I need my family, friends, support structures, and something meaningful to do – sometimes known as a ‘job’. I need the bakery, grocery store, library, plumber, electrician, postal worker, police officer, and fireman. I need the teachers at my daughter’s school, libraries, stable internet, bookstores, museums, and concert halls. I need to know someone cares for all these people and their professions. I need other workers to have access to healthcare, welfare, legal aid, education, and, of course, culture, to ensure they’re not constantly on the verge of a burnout that makes them stressed, emotionally unstable, unable to cope, trigger happy, and so on. What I don’t need is a system that encourages someone to profiteer off them and me. A system that encourages greed over need, short-term, individualistic accumulation over sustainable collective growth. Need, not greed, is good.
Beyond the Bubble
The ‘heroes’ installation was obviously just one small action. In all honesty, it didn’t have the impact we’d hoped for. It did, however, bring about some moments of shared reflection with the onlookers, and it opened a space for political dialogue with people who wouldn’t normally engage with art. It also brought our own precarious position as artists into perspective. The artist stood between the stock clerk and the cleaner – as one artist commented on social media, ‘Yeah, I do feel like a bit of both'.

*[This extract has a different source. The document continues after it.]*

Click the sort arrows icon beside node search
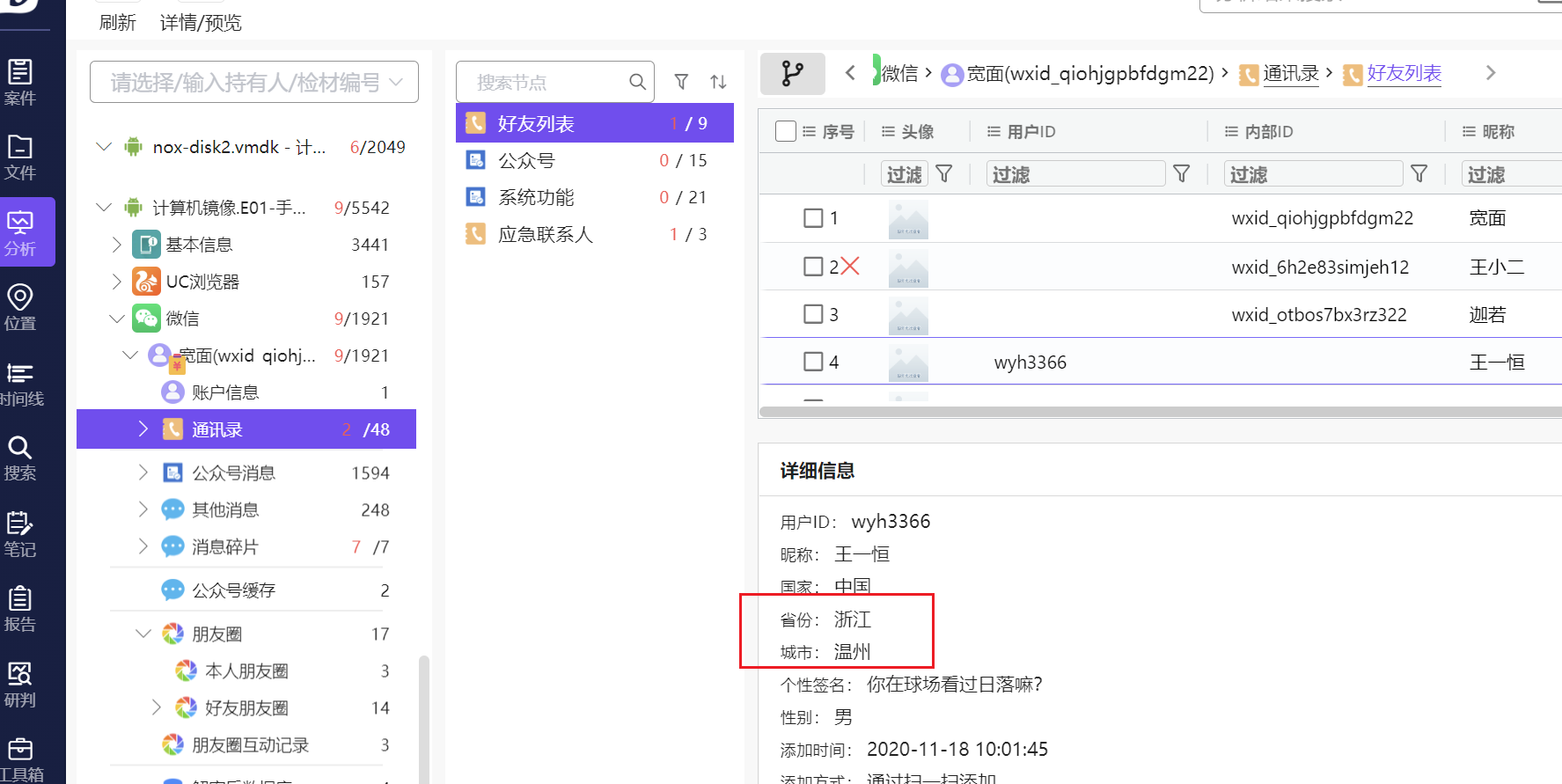The width and height of the screenshot is (1562, 784). (x=718, y=82)
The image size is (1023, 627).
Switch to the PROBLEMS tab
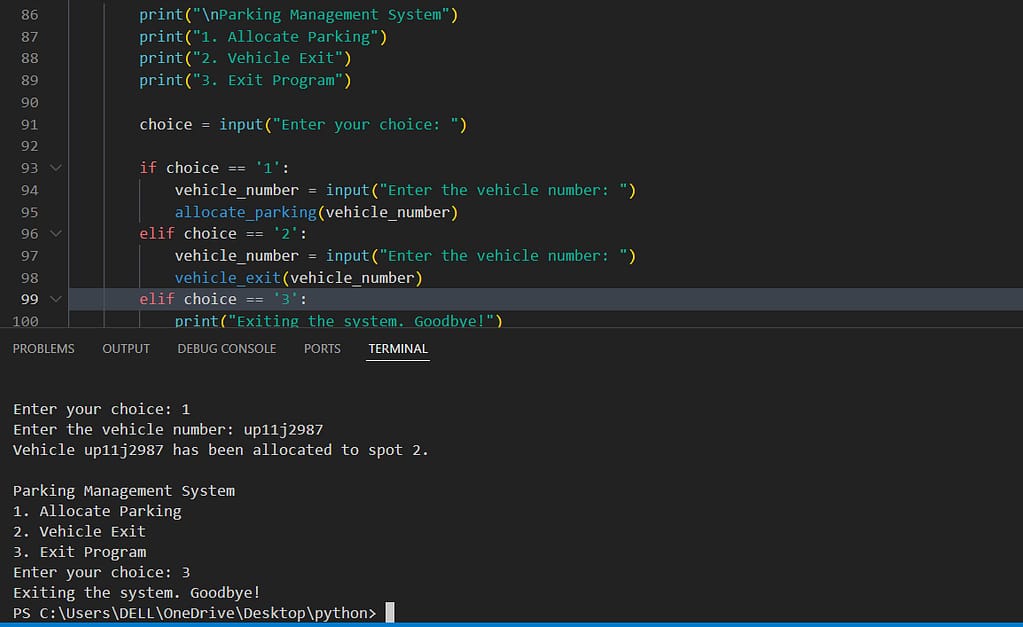pyautogui.click(x=43, y=348)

This feeling of recognition opens up common ground, a place where we can meet our ‘horizontal allies’. It’s easy to befriend someone we agree with, but sameness also presents a risk of agreeing too much, being too certain. The real challenge lies in finding common ground with someone we disagree with. Maybe we should challenge our own certainties, our own status quo, by looking for friends in unexpected places, forging alliances across sectors.
We could look to others to see how they fight injustice. Can we imagine artists or curators taking a knee at an exhibition opening in the presence of major collectors or even royalty? Not as a symbolic or artistic act, but as a gesture of support, an acknowledgement that there’s a world outside the art space that has its own way of fighting systemic injustice – as well as a recognition of the problematic structures that the art world still upholds.
Operating in a Wider System
Although the art world is very much a system on its own, it’s embedded in and operates within larger systems. However, what sets us apart from other systems or fields is the access to power we potentially have and the skillsets of cultural workers – including the fact that in our practices, we often already seek ‘the abstract’ and are familiar with ways of communicating the ambiguous. There’s tremendous freedom in this position that allows us to go beyond the transactional discourse of practical politics. We can use it to simplify overly complex political discourse or false framing.
In doing so, the cultural field can play an important part in trying to move the societal focus and narrative away from a solely individualistic approach. This doesn’t mean giving up one’s personal practice or feeling forced to make certain kinds of works. It does, however, mean we have to acknowledge our position as individuals within a wider system, and recognize that we need allies if we want to help bring about profound change.
We’re not alone, but we’re sometimes seen as a group of loners. We should remember that when we reach out to others. We should also keep in mind that despite all our privilege and many important questions, we don’t have all the answers. We need to listen to and learn from others, even those we disagree with. Because we need each other. And that’s a good thing.
Conversations with Alina Lupu, Joram Kraaijeveld, and Philippine Hoegen helped me gather my thoughts. They might disagree with every word, but I’m very grateful for their time and insights.